START Data provided
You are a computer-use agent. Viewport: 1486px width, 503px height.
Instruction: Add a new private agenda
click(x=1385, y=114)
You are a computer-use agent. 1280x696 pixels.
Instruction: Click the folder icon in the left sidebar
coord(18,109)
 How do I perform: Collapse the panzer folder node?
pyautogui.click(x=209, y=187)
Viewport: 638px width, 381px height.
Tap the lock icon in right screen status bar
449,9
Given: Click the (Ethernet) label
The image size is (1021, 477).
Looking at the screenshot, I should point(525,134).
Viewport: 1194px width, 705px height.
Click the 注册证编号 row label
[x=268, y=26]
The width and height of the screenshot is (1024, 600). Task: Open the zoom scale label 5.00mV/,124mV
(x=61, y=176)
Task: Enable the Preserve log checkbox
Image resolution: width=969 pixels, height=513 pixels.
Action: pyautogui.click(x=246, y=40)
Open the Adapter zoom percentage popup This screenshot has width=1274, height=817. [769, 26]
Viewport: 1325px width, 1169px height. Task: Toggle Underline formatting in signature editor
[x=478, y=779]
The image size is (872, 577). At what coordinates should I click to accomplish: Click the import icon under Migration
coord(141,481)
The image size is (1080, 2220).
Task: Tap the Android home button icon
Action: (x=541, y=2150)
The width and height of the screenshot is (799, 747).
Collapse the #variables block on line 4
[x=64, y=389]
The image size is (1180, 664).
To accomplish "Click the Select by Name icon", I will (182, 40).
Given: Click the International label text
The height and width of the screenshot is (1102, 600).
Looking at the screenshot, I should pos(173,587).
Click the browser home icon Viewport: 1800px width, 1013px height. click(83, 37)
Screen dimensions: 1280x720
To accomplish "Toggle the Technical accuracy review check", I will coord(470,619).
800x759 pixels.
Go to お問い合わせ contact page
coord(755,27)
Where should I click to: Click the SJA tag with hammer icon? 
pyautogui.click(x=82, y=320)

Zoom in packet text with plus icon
END Data provided
• Exercise aim:
Repeat all of the entries exactly.

• Solved problem:
You are a computer-use agent. Viewport: 1486px width, 503px height.
Instruction: Add a new private agenda
click(x=1385, y=114)
You are a computer-use agent. 1280x696 pixels.
Instruction: Click the folder icon in the left sidebar
coord(18,109)
 How do I perform: Collapse the panzer folder node?
pyautogui.click(x=209, y=187)
Viewport: 638px width, 381px height.
Tap the lock icon in right screen status bar
449,9
Given: Click the (Ethernet) label
The image size is (1021, 477).
Looking at the screenshot, I should point(525,134).
Viewport: 1194px width, 705px height.
Click the 注册证编号 row label
[x=268, y=26]
The width and height of the screenshot is (1024, 600). Task: Open the zoom scale label 5.00mV/,124mV
(x=61, y=176)
Task: Enable the Preserve log checkbox
Image resolution: width=969 pixels, height=513 pixels.
Action: pyautogui.click(x=246, y=40)
Open the Adapter zoom percentage popup This screenshot has width=1274, height=817. [769, 26]
Viewport: 1325px width, 1169px height. Task: Toggle Underline formatting in signature editor
[x=478, y=779]
The image size is (872, 577). At what coordinates should I click to accomplish: Click the import icon under Migration
coord(141,481)
The image size is (1080, 2220).
Task: Tap the Android home button icon
Action: (x=541, y=2150)
The width and height of the screenshot is (799, 747).
Collapse the #variables block on line 4
[x=64, y=389]
The image size is (1180, 664).
To accomplish "Click the Select by Name icon", I will (182, 40).
Given: Click the International label text
The height and width of the screenshot is (1102, 600).
Looking at the screenshot, I should pos(173,587).
Click the browser home icon Viewport: 1800px width, 1013px height. click(83, 37)
Screen dimensions: 1280x720
To accomplish "Toggle the Technical accuracy review check", I will coord(470,619).
800x759 pixels.
Go to お問い合わせ contact page
coord(755,27)
Where should I click to: Click the SJA tag with hammer icon? 
pyautogui.click(x=82, y=320)

Zoom in packet text with plus icon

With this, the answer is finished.